If you have never been part of a Christmas Eve candlelight service, I highly recommend it. Carols are sung and a message reminds you of what really happened - why we celebrate Christmas, even if it didn't happen in December. Even if trees came from pagan traditions. In spite of Rudolph and the way we confuse Santa and Jesus.
There was a procession of Joseph and Mary and the baby Jesus, and to my surprise, they were represented by Nick and Candace and their precious new girl Natalie. (Candace? I took some pictures. Send me your email, will ya? I won't post them here, since I didn't ask.)
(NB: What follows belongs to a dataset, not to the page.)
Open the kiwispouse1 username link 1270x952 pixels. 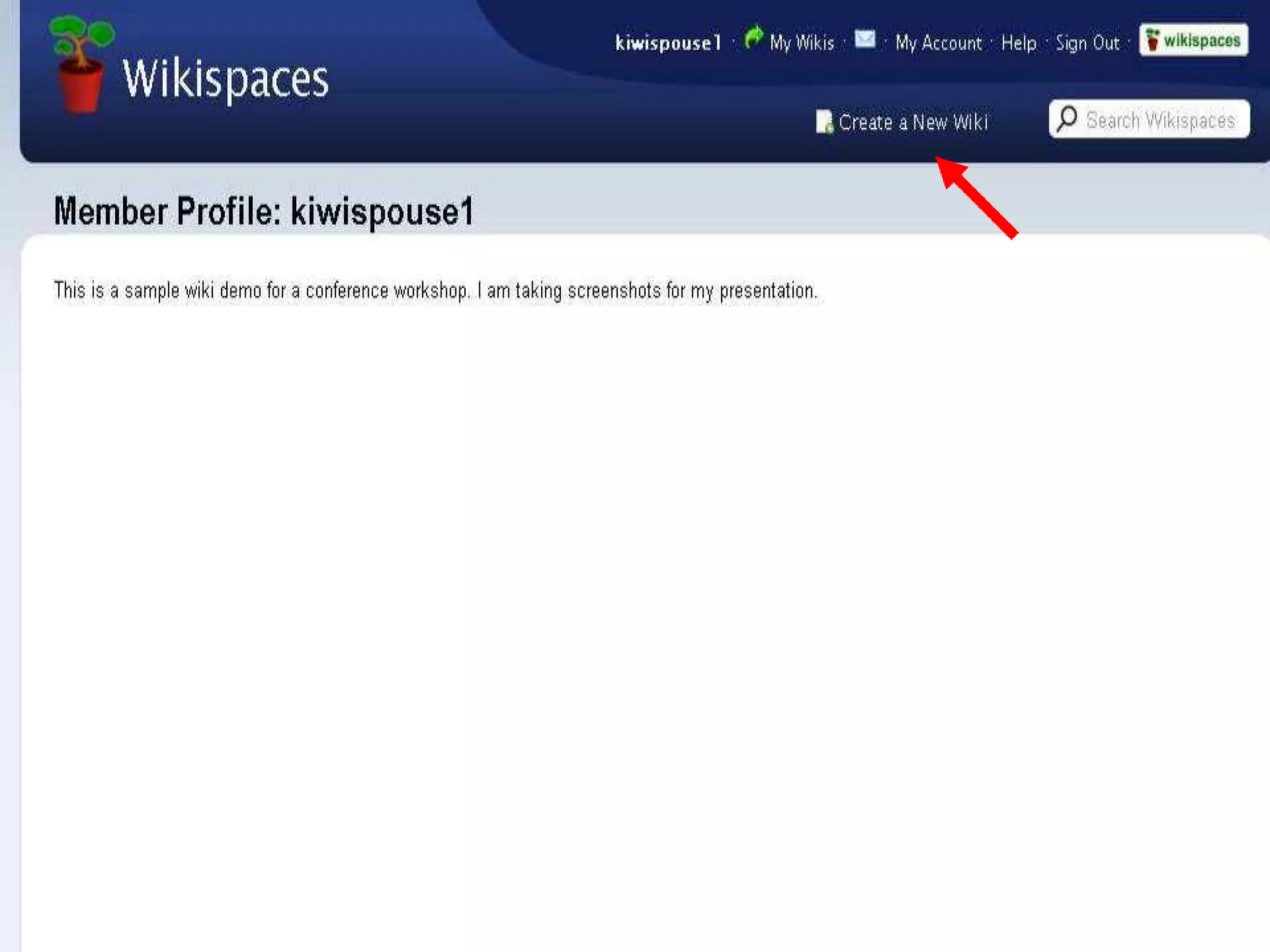(668, 43)
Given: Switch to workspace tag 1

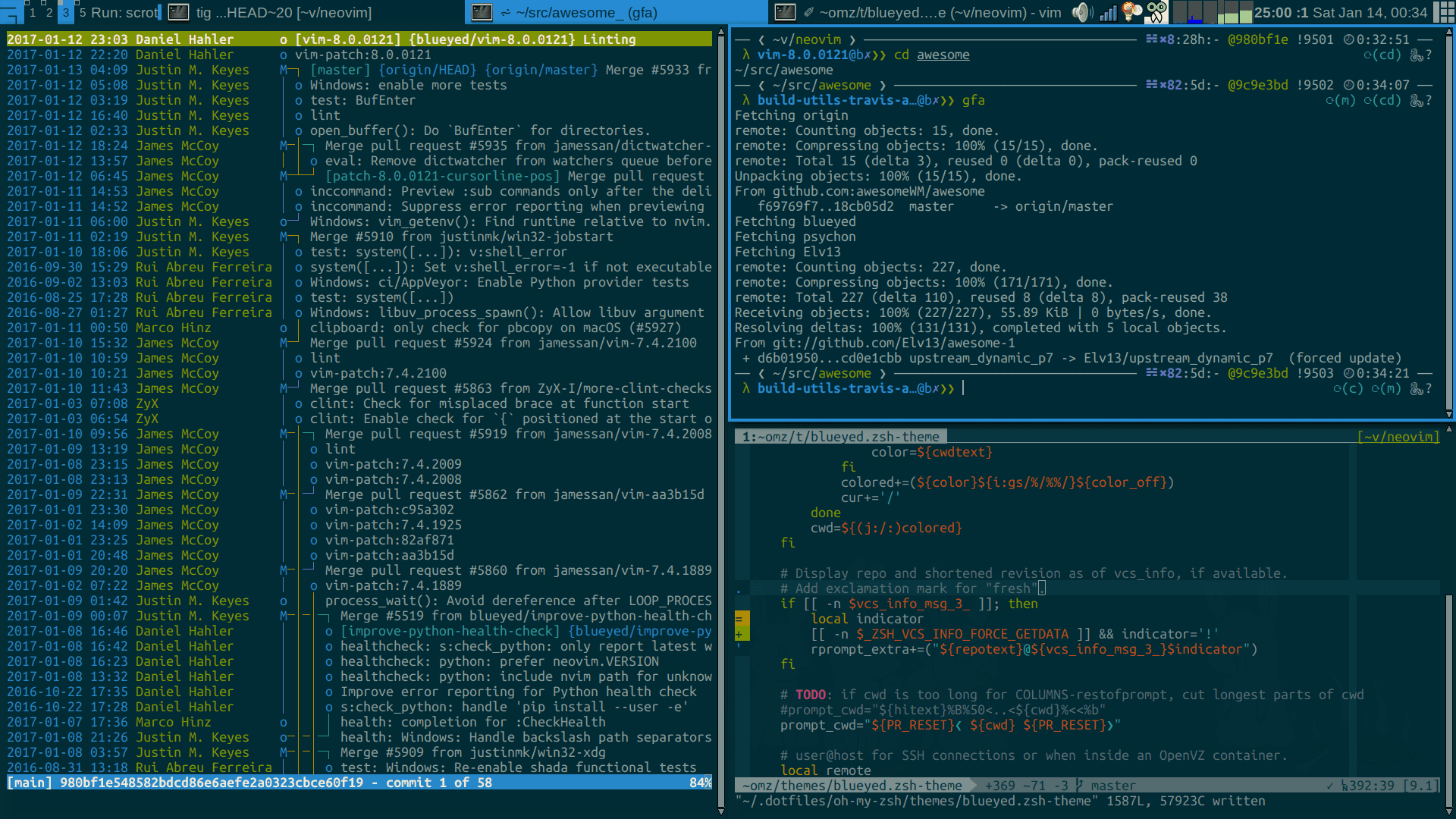Looking at the screenshot, I should click(x=33, y=12).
And the lights go out, and the candles are lit, passing the light from the Christ candle in the Advent wreath to the candles of the ushers, who carry it from aisle to aisle. And the light is passed down the aisles from person to person. And before you know it, we are singing Silent Night, in four-part harmony, by candlelight. I wanted to take pictures for you. But some things are too sacred. Some things should be experienced. I cried. I always do. But this year, all of the past week just welled up into my eyes and I couldn't stop it.
We filed out of the sanctuary and went on to practice another tradition. We go out for a very nice dinner on Christmas Eve, all dressed up from church. Usually, it's just Chris and me and the kids with my parents. But this year, Grandma joined us and my brother Jon and his wife Sarah. It was such a nice pause. No knitting in my lap (both recipients of the unfinished gifts were at the table) and no cookies in the oven. Just my family and a tasty dinner.
We headed home to get the kids into bed. Chris started putting the presents under the tree and I set the table for Christmas breakfast. I wanted to work on his hat, but he was awake. I wanted to work on the legwarmers, but I needed to switch to the needles that I was using for Chris' hat. So I just waited. I watched the candles in our Advent wreath burn down, as the season of waiting drew to a close.
Tomorrow, they'd be replaced with white candles, in honor of the Pure, Spotless Lamb that was born for us. I realized that the season had passed too quickly. That my nose had been in my projects and my head had just been getting us from one place to the next with the right equipment in tow. That my heart had just been suspended, waiting for its moment to reflect on the season and its turn to find the magic of the season. Sure, there had been moments of magic. But still...I don't know. It was an odd one, this Christmas season. Not like the others.
Finally, around two o'clock, Santa went to bed.
I told him I'd be joining him soon. I just needed to finish that legwarmer.
I really just needed to finish his hat so I could get the legwarmers onto the right needles and wrap them up.
I was sure that they would be the only unfinished gift under the tree.
Boy, was I wrong.
I never did make it to bed on Christmas Eve, and I never did finish that hat. Chris would be waking up at six, I knew that much. And I hurried and hurried. I was so close. At five minutes till six, I was heading into the decreases at the top of the hat - the shaping that makes the top part round. That means I only had about fifteen rows to go, each of them consisting of progressively less and less stitches. I figured I could sneak into the bathroom and tell him I was washing my face, finish it up and still have it under the tree. Forget about the legwarmer. "I'll just wrap the one I already finished," I thought recklessly.
And then I dropped a stitch.
I dropped a stitch that unraveled about three rows back.
And there was no recovering from that.
For the first time ever, I didn't finish in time for Christmas. I know there's a personal lesson in there. You can read between the lines. I sure have. It will be different next year - maybe.